▸ Your task
Of the lines listed below, return exactly those that run from the line containing "Given: Select the すべて staff filter circle" through the line containing "960x540 pixels.", both included.
== Records provided
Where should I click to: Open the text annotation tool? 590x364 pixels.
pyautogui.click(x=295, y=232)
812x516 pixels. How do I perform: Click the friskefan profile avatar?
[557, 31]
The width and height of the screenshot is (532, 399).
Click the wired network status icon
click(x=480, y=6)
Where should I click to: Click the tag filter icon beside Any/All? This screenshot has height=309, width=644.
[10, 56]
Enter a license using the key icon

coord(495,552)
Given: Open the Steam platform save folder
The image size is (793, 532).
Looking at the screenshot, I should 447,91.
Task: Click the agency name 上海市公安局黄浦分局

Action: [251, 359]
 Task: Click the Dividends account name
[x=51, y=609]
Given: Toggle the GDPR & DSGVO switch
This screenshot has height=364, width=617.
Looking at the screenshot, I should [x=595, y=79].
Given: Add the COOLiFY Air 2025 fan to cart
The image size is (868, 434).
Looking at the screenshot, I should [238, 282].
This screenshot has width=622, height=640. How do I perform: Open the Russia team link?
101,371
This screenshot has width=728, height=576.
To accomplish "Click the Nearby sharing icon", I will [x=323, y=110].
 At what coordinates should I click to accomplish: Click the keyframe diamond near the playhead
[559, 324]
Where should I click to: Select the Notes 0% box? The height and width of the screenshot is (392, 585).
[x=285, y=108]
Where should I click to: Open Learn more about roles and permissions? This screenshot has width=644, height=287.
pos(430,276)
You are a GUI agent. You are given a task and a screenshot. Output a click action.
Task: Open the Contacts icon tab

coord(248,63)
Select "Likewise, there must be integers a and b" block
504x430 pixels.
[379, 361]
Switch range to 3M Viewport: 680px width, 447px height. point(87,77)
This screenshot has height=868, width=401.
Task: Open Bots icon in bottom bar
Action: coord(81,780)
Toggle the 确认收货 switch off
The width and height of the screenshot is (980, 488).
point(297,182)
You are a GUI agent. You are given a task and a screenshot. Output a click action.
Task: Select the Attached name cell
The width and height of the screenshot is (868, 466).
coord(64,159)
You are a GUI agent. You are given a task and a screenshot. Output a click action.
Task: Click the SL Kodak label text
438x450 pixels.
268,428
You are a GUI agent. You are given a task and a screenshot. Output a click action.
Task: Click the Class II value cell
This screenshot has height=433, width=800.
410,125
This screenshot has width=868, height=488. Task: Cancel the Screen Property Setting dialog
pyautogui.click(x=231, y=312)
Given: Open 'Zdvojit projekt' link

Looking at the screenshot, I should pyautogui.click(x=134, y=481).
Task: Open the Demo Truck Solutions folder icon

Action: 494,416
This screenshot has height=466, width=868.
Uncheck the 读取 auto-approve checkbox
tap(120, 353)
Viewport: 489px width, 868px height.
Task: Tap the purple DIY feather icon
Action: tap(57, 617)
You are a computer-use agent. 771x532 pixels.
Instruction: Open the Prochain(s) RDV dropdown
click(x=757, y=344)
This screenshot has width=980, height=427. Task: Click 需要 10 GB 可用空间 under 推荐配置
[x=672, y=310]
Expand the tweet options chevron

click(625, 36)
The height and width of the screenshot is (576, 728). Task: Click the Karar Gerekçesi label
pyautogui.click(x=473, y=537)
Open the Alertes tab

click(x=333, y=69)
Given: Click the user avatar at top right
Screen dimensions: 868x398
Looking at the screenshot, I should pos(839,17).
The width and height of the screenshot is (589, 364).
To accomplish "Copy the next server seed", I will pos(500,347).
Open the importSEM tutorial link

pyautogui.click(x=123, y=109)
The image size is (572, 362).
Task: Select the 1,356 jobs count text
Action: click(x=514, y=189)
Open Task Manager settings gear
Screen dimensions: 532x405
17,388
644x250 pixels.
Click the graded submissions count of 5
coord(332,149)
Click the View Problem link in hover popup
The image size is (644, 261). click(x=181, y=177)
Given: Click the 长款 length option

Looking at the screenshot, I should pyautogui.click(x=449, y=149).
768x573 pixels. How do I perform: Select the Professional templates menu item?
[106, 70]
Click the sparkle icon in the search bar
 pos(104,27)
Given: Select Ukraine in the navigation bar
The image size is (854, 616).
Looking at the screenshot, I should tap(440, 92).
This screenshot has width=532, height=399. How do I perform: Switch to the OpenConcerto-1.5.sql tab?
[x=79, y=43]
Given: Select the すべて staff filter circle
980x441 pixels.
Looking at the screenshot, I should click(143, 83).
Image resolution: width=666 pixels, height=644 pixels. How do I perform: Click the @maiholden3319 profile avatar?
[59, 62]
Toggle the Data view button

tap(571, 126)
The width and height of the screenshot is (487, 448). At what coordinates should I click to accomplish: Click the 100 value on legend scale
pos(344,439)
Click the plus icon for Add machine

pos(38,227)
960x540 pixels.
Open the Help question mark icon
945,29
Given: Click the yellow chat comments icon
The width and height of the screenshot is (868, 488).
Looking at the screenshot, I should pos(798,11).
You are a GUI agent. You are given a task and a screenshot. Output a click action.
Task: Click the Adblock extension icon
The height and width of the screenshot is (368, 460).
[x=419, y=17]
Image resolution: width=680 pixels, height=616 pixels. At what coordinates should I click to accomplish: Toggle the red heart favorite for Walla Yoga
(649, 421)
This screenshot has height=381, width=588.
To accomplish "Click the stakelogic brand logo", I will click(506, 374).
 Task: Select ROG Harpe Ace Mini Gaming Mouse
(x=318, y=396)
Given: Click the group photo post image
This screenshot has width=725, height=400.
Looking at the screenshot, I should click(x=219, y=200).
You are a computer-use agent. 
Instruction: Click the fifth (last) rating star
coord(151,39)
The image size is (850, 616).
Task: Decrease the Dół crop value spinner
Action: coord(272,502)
====
▸ Solution to this task
Given: Select the すべて staff filter circle
980x441 pixels.
Looking at the screenshot, I should click(143, 83).
Image resolution: width=666 pixels, height=644 pixels. How do I perform: Click the @maiholden3319 profile avatar?
[59, 62]
Toggle the Data view button

tap(571, 126)
The width and height of the screenshot is (487, 448). At what coordinates should I click to accomplish: Click the 100 value on legend scale
pos(344,439)
Click the plus icon for Add machine

pos(38,227)
960x540 pixels.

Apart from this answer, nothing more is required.